Jun
30
2016
--

Rescuing a crashed pt-online-schema-change with pt-archiver

crashed pt-online-schema-change

crashed pt-online-schema-changeThis article discusses how to salvage a crashed pt-online-schema-change by leveraging pt-archiver and executing queries to ensure that the data gets accurately migrated. I will show you how to continue the data copy process, and how to safely close out the pt-online-schema-change via manual operations such as RENAME TABLE and DROP TRIGGER commands. The normal process to recover from a crashed pt-online-schema-change is to drop the triggers on your original table and drop the new table created by the script. Then you would restart pt-online-schema-change. In this case, this wasn’t possible.

A customer recently needed to add a primary key column to a very busy table (with around 200 million rows). The table only had a unique key on one column (called our_id below). The customer had concerns about slave lag, and wanted to ensure there was little or no lag. This, as well as the fact that you can’t add a primary key as an online DDL in MySQL and Percona Server 5.6, meant the obvious answer was using pt-online-schema-change.

Due to the sensitivity of their environment, they could only afford one short window for the initial metadata locks, and needed to manually do the drop swap that pt-online-schema-change normally does automatically.
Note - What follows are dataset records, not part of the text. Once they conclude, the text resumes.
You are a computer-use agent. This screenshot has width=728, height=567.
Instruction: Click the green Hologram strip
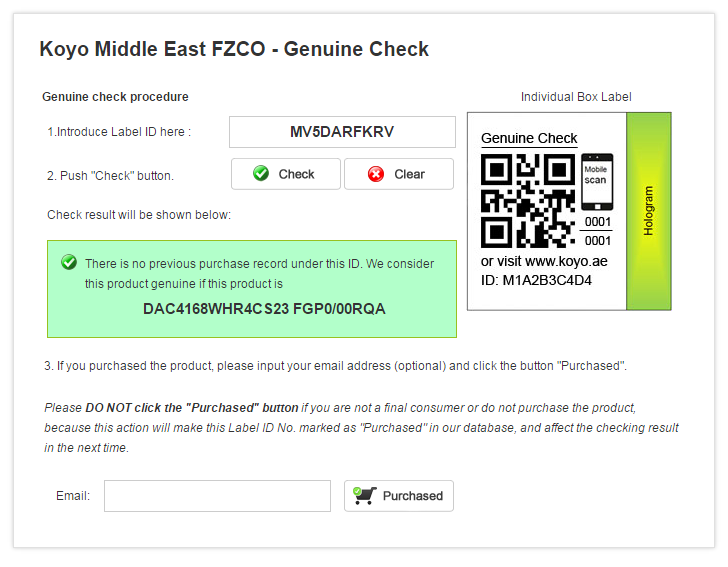(649, 211)
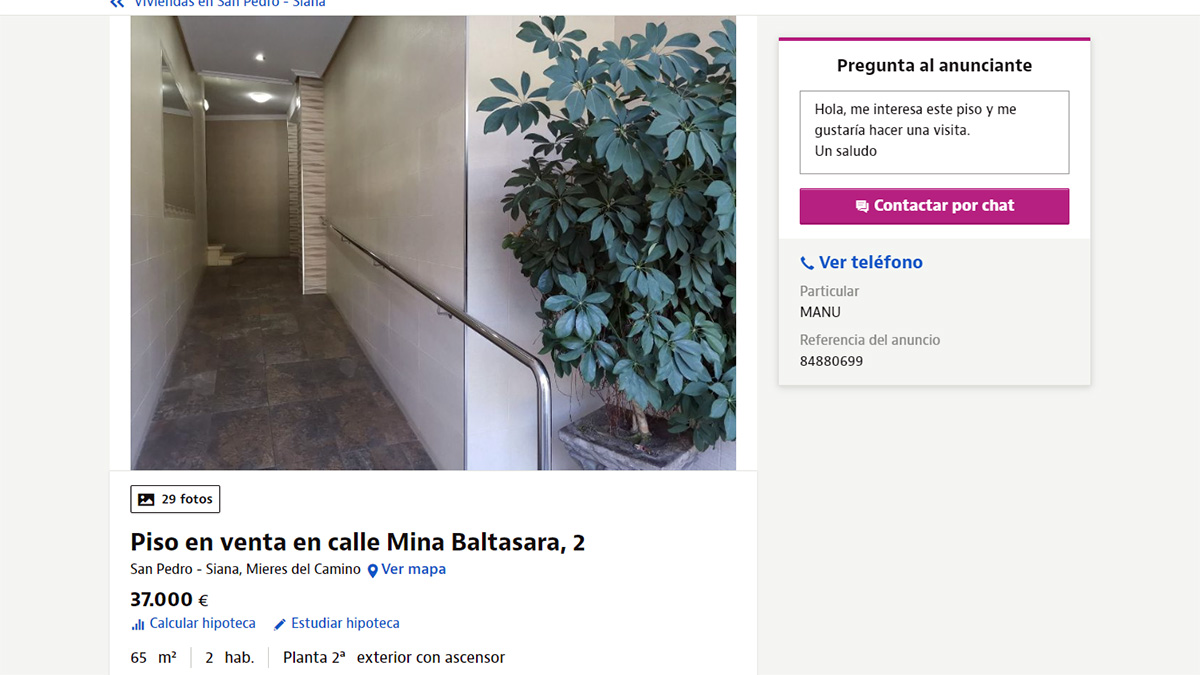Reveal the phone number with Ver teléfono

[861, 262]
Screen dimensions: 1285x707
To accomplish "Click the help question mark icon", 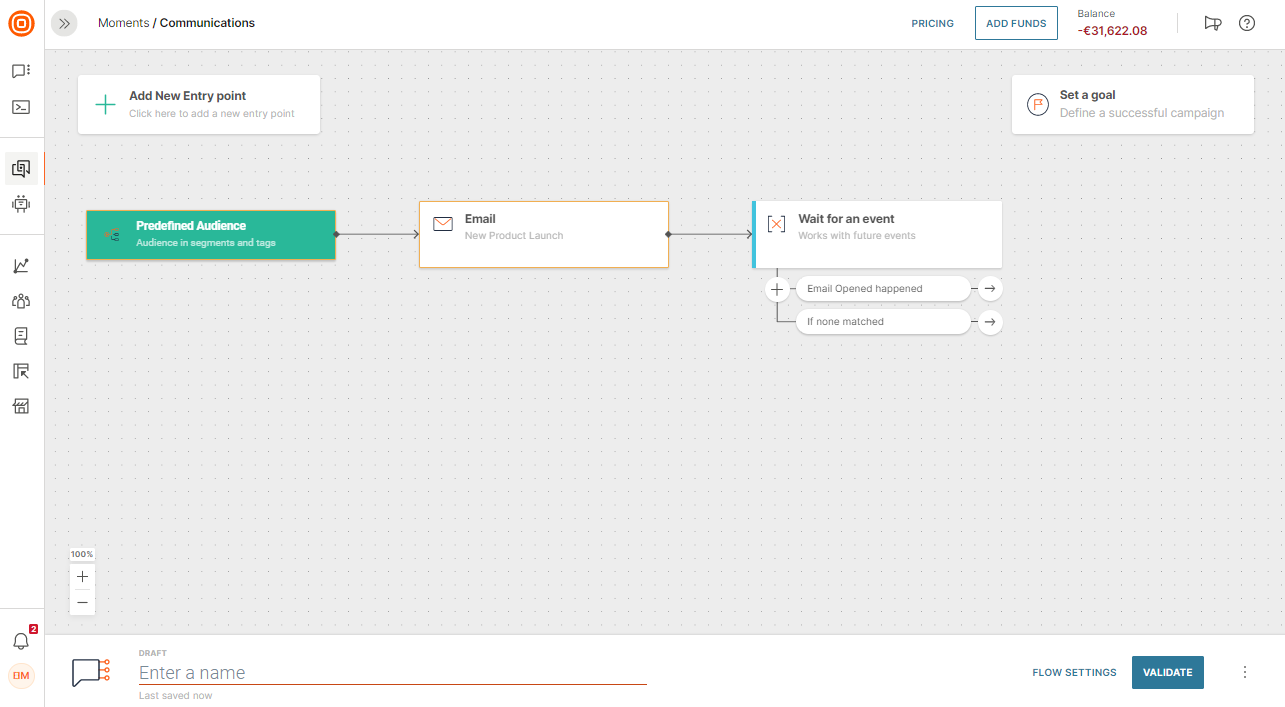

This is where no-drop-triggers and no-swap-tables come in. The triggers will theoretically run indefinitely to keep the new and old tables in sync once pt-online-schema-change is complete. We crafted the following command:

pt-online-schema-change
--execute
--alter-foreign-keys-method=auto
--max-load Threads-running=30
--critical-load Threads_running=55
--check-slave-lag mysql-slave1,mysql-slave2,mysql-slave3
--max?lag=10
--chunk-time=0.5
--set-vars=lock_timeout=1
--tries="create_triggers:10:2,drop_triggers:10:2"
--no-drop-new-table
--no-drop-triggers
--no-swap-tables
--chunk-index "our_id"
--alter "ADD newcol BIGINT(20) UNSIGNED NOT NULL AUTO_INCREMENT PRIMARY KEY FIRST"
D=website,t=largetable
--nocheck-plan

You can see some of the specifics of other flags and why we used them in the Percona Toolkit Manual.

Once we ran the command the customer got concerned, as their monitoring tools weren’t showing any work done (which is by design, pt-online-schema-change doesn’t want to hurt your running environment). The customer ran strace -p to verify it was working. This wasn’t a great choice as it crashed pt-online-schema-change.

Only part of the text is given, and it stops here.